Computer/IT engineering: Sona College of Technology
Interaction: With 54 companies. Tie-ups with Cisco, Oracle, IBM and Infosys for interships, industrial visits and in-plant training

Patents filed:

Electronics and communications engineering:
PSG College of Technology
Interaction: Industries represented in board of studies and advisory council.

Civil engineering:
Walchand Institute of Technology (WIT)
Interaction: About 409 services assigned to WIT by industry

Electrical engineering:
Kongu Engineering College
Interaction: Has 32 industry representatives on its board of governors. Assigned 72 services by the industry for research etc

Chemical Engineering:
Institute of Chemical Technology
Interaction: Doing contractual research and providing advisory services to companies. Has 21 industry-sponsored endowment faculty chairs

XLRI, Jamshedpur
Interaction: About 16 members on board of governors. Faculty provides training to about 60 companies. Has 80 visiting faculty from top companies of the country
Mechanical engineering: College of Engineering, Pune Interaction: Students sent on six industrial visits in a year. About 41 companies provided internship training

‘Real linkages happening only in engg institutes’

Working on the AICTE-CII Survey of Industry-linked Technical Institutes 2013 has been quite an experience for people like Shalini S Sharma, head-higher education, CII; Lucia Real-Martin, director, emerging markets - Asia and Aziz Tayyebi, head of international development, both from the Association of Chartered Certified Accountants (ACCA) and Manoj Kulkarni, vice president - human resources, Pennar Industries.

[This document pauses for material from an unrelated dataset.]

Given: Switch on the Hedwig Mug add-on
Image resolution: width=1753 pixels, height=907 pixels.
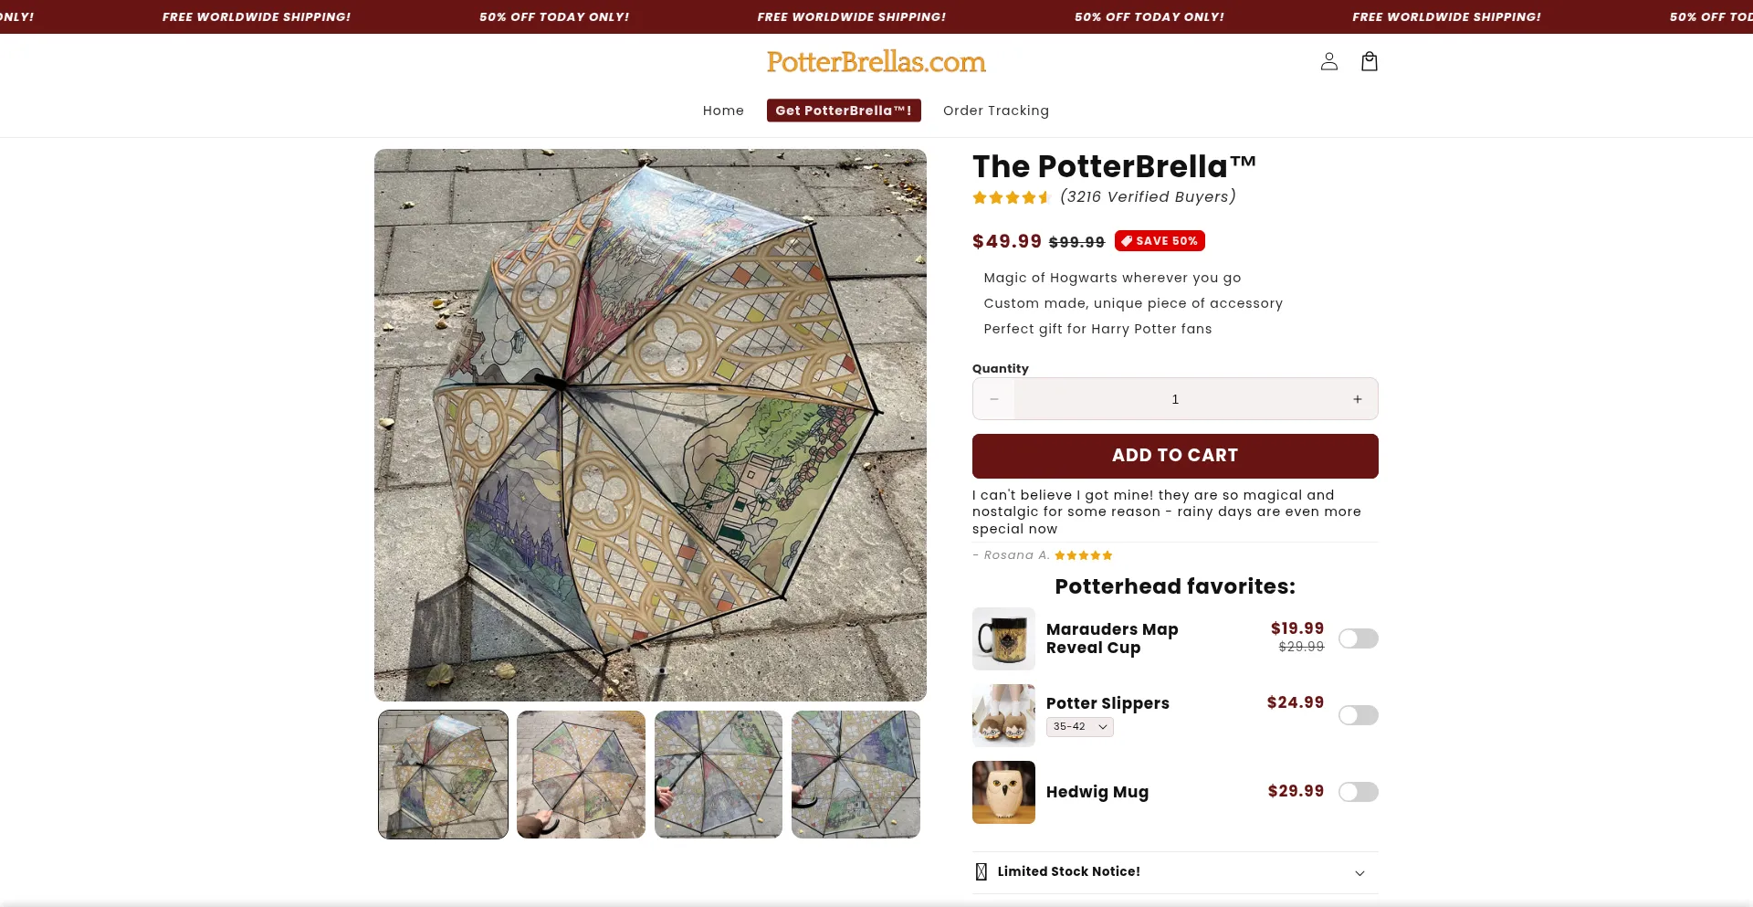Looking at the screenshot, I should [x=1359, y=792].
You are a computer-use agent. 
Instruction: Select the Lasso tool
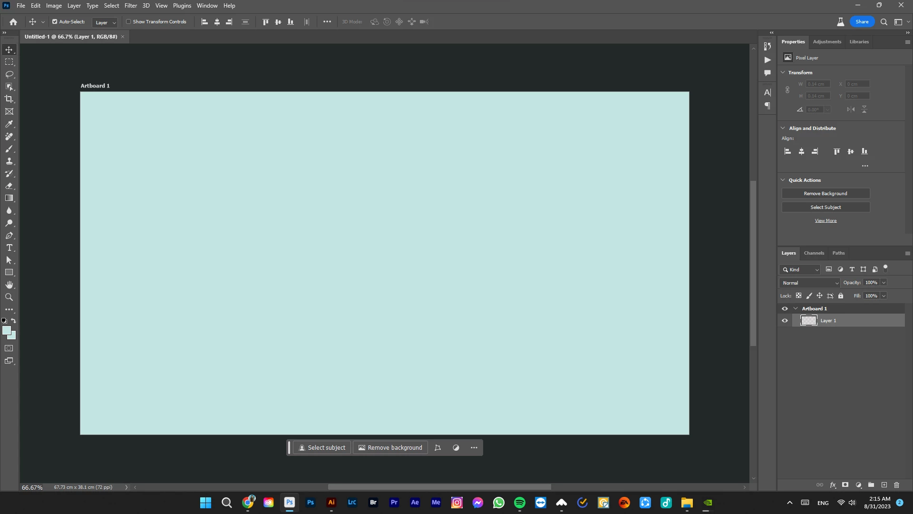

What was interesting for Sharma was the discovery that “real linkages between academia and industries are happening only in engineering. Institutes are getting actual projects and offers for research from industries.” Management remains confined only to the human resource part, she says. A positive outcome was that the information received this year from the academic institutes was largely valid this year. Last year’s inputs were so “exaggerated” that institutes were warned they would be named on the AICTE site, Sharma reveals.

Real-Martin and Tayyebi feel the exercise has been “a big experience on practical experience and ethics.” ACCA was the professional body working with CII to produce the report, conduct workshops all around the country, making stakeholders aware of what was required for the survey and help with the data analysis.

After the institutes were shortlisted, the jury, which included Dr YS Rajan, Dr Vikram Sarabhai distinguished professor, Indian Space Research Organisation, among others, studied the papers sent by the institutes. They had to look at the courses, streams and papers. Then a further 39 institutions were shortlisted and site visits were made.

Institutes now have also started recognising the importance of documentation, keeping records of interactions with industries, internship programmes or visits and lectures by industry experts, says Sharma.

Kulkarni of Pennar, who made several site visits, however, has a word of advice. “The skills development programmes of the institutes are not done in a structured manner. They don’t have a very clear idea of what they are looking for. They should understand what is needed and mould their students accordingly. My onboarding is a lengthy process and I would be happy to get industry-ready professionals for my company,” he adds.